If the lattice is intact after the first discharge via equation (1).  The \(Li_2\) member are simply hanging in the lattice of \(FeS_2\) slightly expanded to accommodate the new member.  And subsequent discharge,

\(Li_2FeS_2-2e^{-}\leftrightarrow FeS_2+2Li^{+}\)

pucks the \(Li_2\) as \(2Li^{+}\) after removing the two electrons, from the lattice.

The crux of the problem is to keep the lattice structure of \(FeS_2\) intact during the charge and discharge cycle. A backing lattice that holds onto the \(FeS_2\) lattice and stretches it to accommodate \(Li_2\) but
itself does not part-take in the redox reactions can be the solution.  Stacked layers of the two lattices will then build the bulk of the cathode.  The backing lattice need not stretch the \(FeS_2\) lattice if a single layer of the bounded lattice (\(FeS_2\)+backing) are use.  In this case, the expose surface of the \(FeS_2\) lattice allows \(Li_2\) to bond freely.  A transport layer that allows \(Li^{+}\) to move freely can be sandwiched between two bounded lattices to build bulk.  Many binary metal chalcogenides (compounds with \(S\), \(Se\) or \(Te\)) have the \(FeS_2\) structure, as do oxides like \(CdO_2\), \(\alpha-K_2O\), \(\beta-Na_2O\)(3). And "Late" transition metal disulfides (Mn, Fe, Co, Ni) almost always adopt the pyrite or the related marcasite motif.   There are many material options for a backing lacttice, insulated from the redox reactions by a few layers of \(FeS_2\) to provide structural integrity.
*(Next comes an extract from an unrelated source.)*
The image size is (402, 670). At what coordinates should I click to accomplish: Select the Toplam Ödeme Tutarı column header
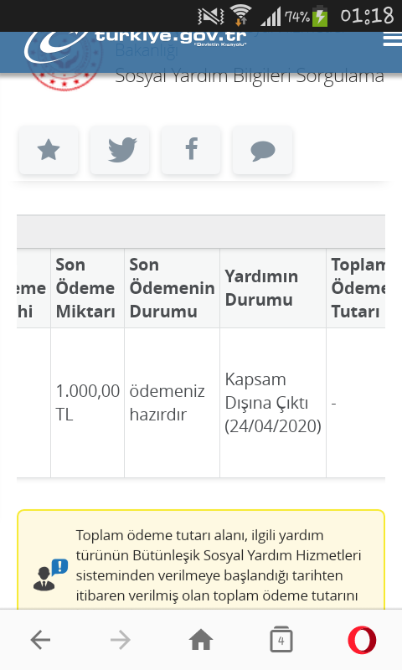click(356, 288)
Note: It is likely that instead of \(Li^{+}\) we have \(LiH^{+}\).  Since, \(H\) after loosing its electron sit inside \(Li\), \(Li^{+}\) and \(LiH^{+}\) is likely to be of comparable in size.

There is no reversing entropy but entropy can be preserved.

References:

(1) In situ Fe K-EDGE X-ray absorption fine structure of a pyrite electrode in a Li/Polyethylene oxide (LiClO4)/FeS2 battery environment.  Dana Totir, In Tae Bae, Yining Hu, Mark R. Antonio and Daniel A. Scherson.  Proceeding Symposium Lithium Battery CONF-961040--23

(2)Schmid-Beurmann P, Lottermoser W Physics and Chemistry of Minerals 19 (1993) 571-577
57Fe-Moessbauer spectra, electronic and crystal structure of members of the CuS2-FeS2
solid solution series.

One set of data from reference (2), (http://rruff.geo.arizona.edu/AMS/AMC_text_files/20081_amc.txt) repeated below, suggests, an atomic center to center of \(\sqrt{3}.(6.25\times10^{-10})\)m.

Pyrite
Oftedal I
Zeitschrift fur Physikalische Chemie 135 (1928) 291-299
Uber die Kristallstrukturen der verbindungen RuS2, OsS2, MnTe2 und AuSb2.
Mit einem Anhang uber die Gitterkonstant von Pyrit
_database_code_amcsd 0017728
5.414 5.414 5.414 90 90 90 Pa3
atom    x    y    z
Fe      0    0    0
S    .625 .625 .625

(3)"Ceramic Materials: Science and Engineering" By C. Barry Carter, M. Grant Norton publisher: Springer Science & Business Media, 4 Jan 2013.